In my third data chapter, I use a single species approach to highlight how citizen science data from butterfly monitoring schemes can be used alongside habitat use data to provide a more complete picture of how species change over time, focusing on the small blue (C. minimus). I used 26 years of data from the national UK Butterfly Monitoring Scheme and four years of targeted egg surveys across 14 years to investigate the effects of local temperature on small blue emergence date and total abundance, and whether foodplant characteristics predicted oviposition behaviour. I found that adult small blues were emerging earlier over time, which correlated with higher maximum temperatures in February. In contrast, total abundance was not related to temperature, or abundance in the previous year. Oviposition behaviour was broadly consistent across time, with females selecting foodplants that were tall and apparent, surrounded by taller vegetation, and in low density patches. These results imply that management for greater availability of tall foodplants surrounded by tall vegetation would encourage oviposition across a greater number of flowers, reducing competition and improving larval survival in this rare and declining species.

In the fourth data chapter, I investigated the capacity of 14 species of day-flying Lepidoptera to thermoregulate, whether this was influenced by morphological or ecological traits, and whether this capacity differed between adults and larvae. I also investigated what mechanisms species used to thermoregulate, and whether this differed between life stages. I found that larvae were worse at thermoregulating than adults, and that thermoregulatory capacity differed between families, species, and with body length, whereby Pieridae were better at thermoregulating than Nymphalidae, and large larvae were better at thermoregulating than small larvae. I found that adults relied on behavioural thermoregulation, whereas larvae relied more on microclimate selection. This implies that larvae are more dependent on their immediate area to thermoregulate than adults, and that management should maintain or protect vegetation surrounding butterfly foodplants to allow larvae to thermoregulate effectively under climate change.

Finally, in the last data chapter, I investigated the impacts of temperature on tropical butterflies. I collected field data on 54 butterfly species in Panama, and also conducted heat knockdown assays on a subset of these species (24) in the lab, to determine whether ecological traits influenced the ability of tropical butterflies to thermoregulate, whether similar ecological traits also influenced thermal tolerance, and whether there was an interaction between the capacity to thermoregulate and thermal tolerance. Thermoregulation and thermal tolerance were influenced by family, wing length, and wing colour, with Pieridae, and butterflies that were large or dark having the strongest ability to thermoregulate, but Hesperiidae, small and dark butterflies tolerating the highest temperatures. There was also an interaction between capacity to thermoregulate and thermal tolerance, whereby species better at thermoregulating had lower thermal tolerance, and vice versa. This implies that species with more stable body temperatures in the field may be more vulnerable to increases in ambient temperatures than previously thought, particularly extreme temperatures such as heatwaves.

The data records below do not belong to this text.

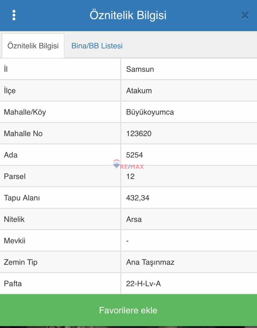The height and width of the screenshot is (328, 257).
Task: Switch to the Bina/BB Listesi tab
Action: tap(97, 46)
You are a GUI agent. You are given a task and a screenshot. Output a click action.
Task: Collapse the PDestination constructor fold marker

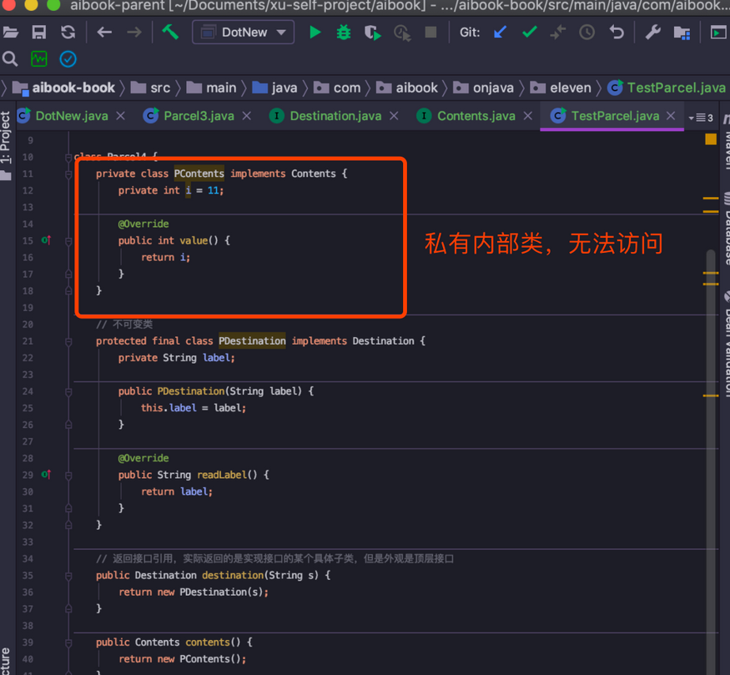click(x=68, y=391)
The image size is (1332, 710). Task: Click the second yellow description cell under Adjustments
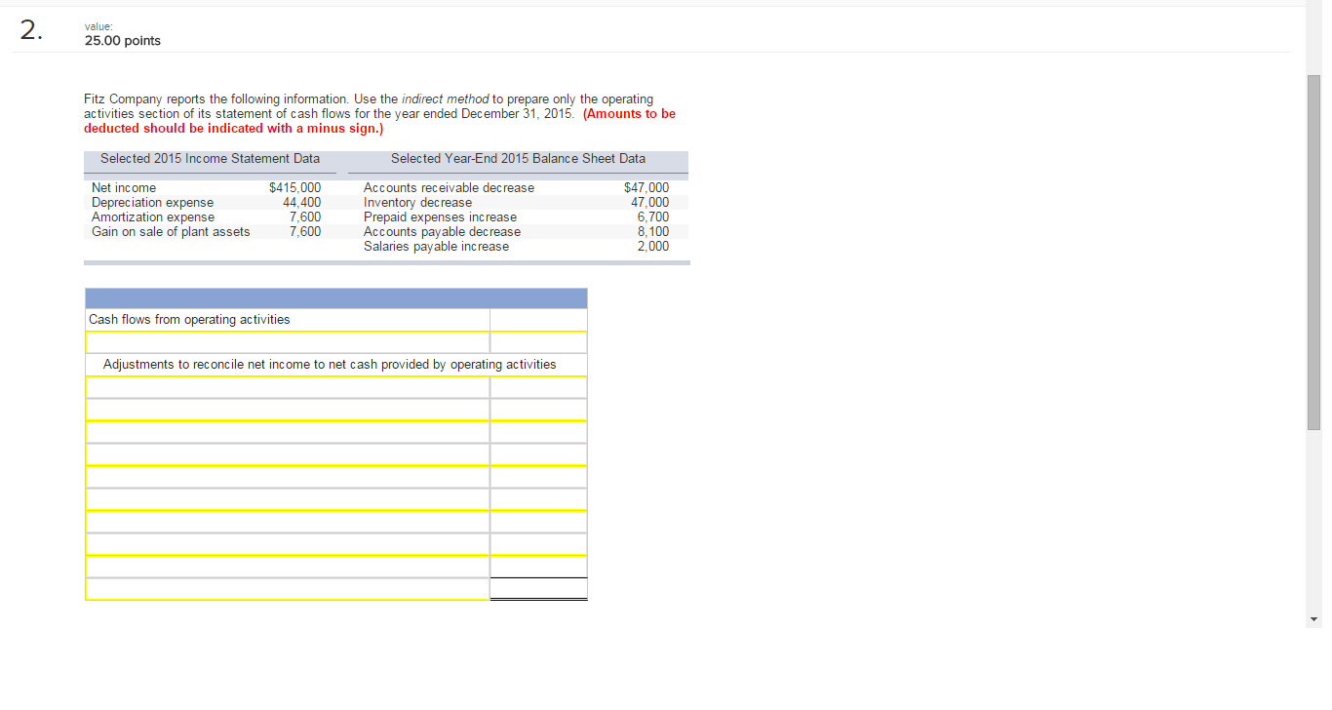pos(288,410)
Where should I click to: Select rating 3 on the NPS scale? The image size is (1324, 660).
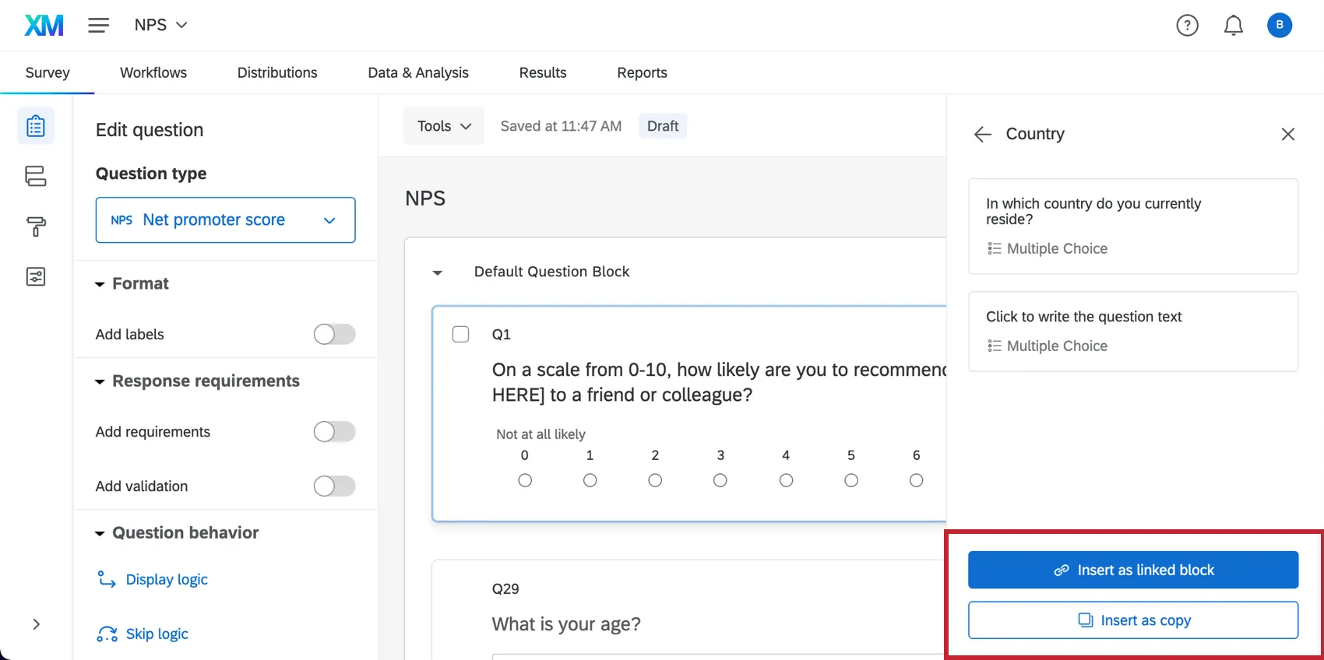click(x=720, y=480)
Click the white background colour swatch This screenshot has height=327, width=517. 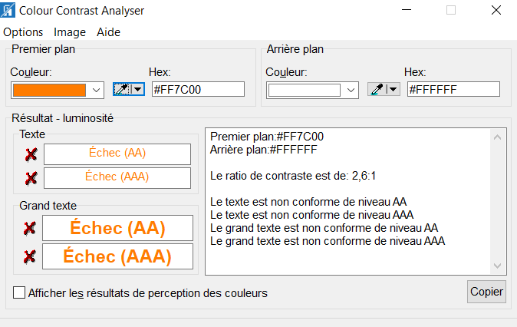pyautogui.click(x=305, y=90)
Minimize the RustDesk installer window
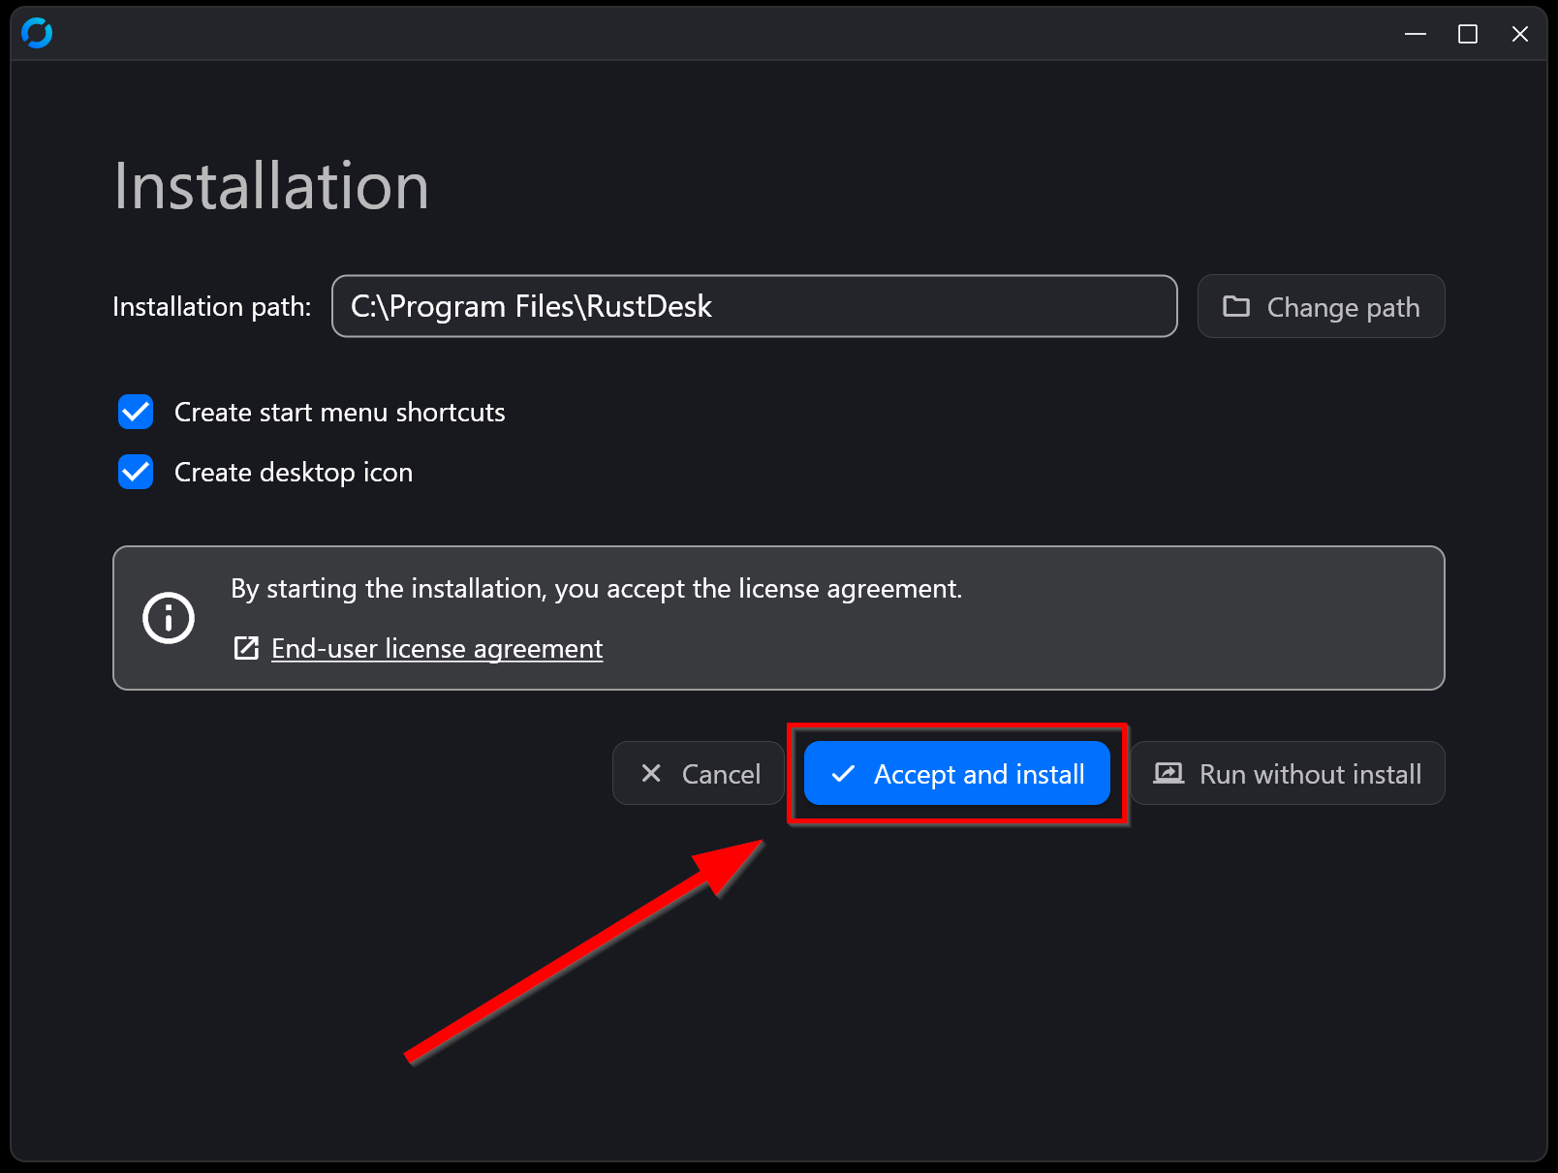1558x1173 pixels. (x=1416, y=34)
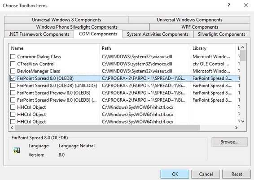Image resolution: width=254 pixels, height=180 pixels.
Task: Switch to .NET Framework Components tab
Action: (x=39, y=34)
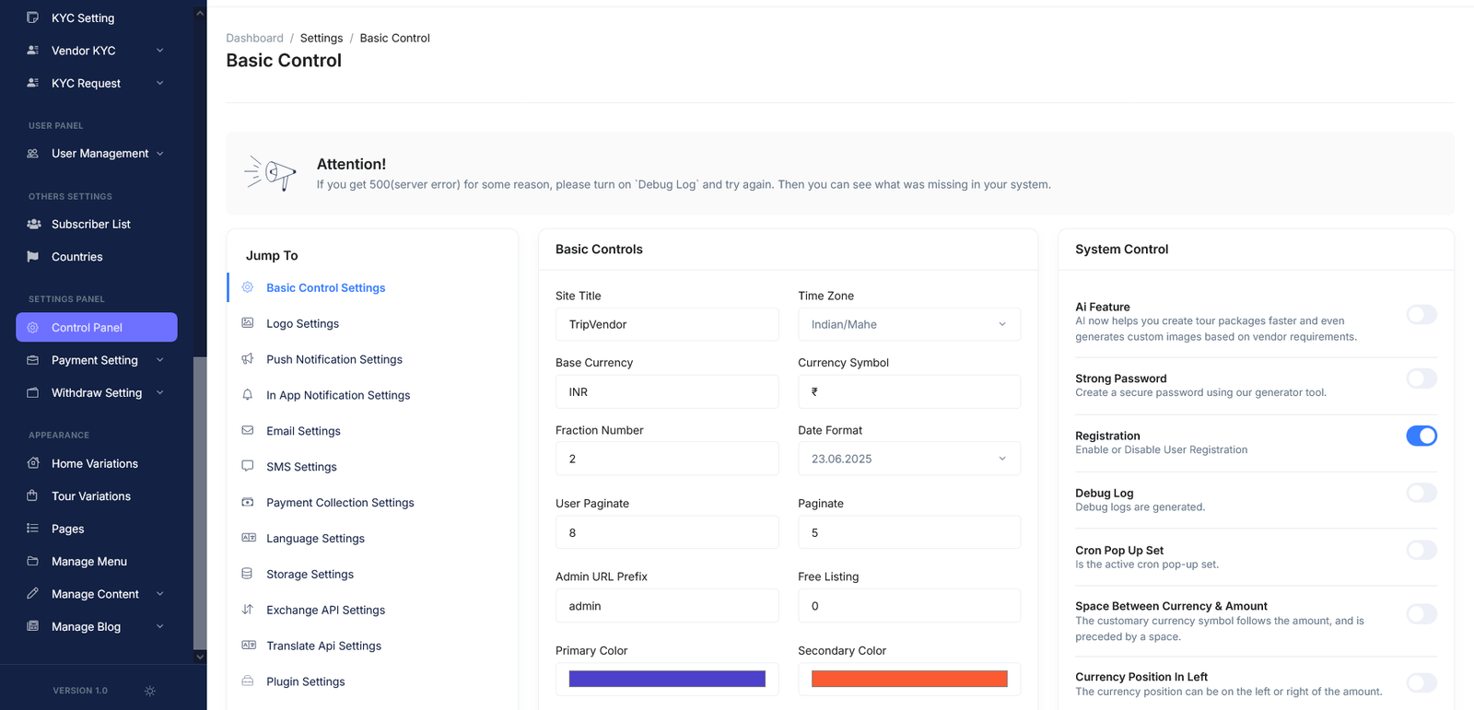Click the Storage Settings database icon
This screenshot has height=710, width=1474.
tap(248, 574)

Butterflies make a valuable taxon to investigate responses to environmental change. Though there are gaps in our understanding, I have started to address these, and made suggestions for future research directions. I have identified species, life stages, and ecological traits that make some butterflies more vulnerable to change than others. I have demonstrated that sensitivity to change differs across the life cycle, and these differences will require different management strategies. Crucially, this highlights that butterfly responses to environmental change can be predictable, and therefore can be managed for to improve butterfly conservation.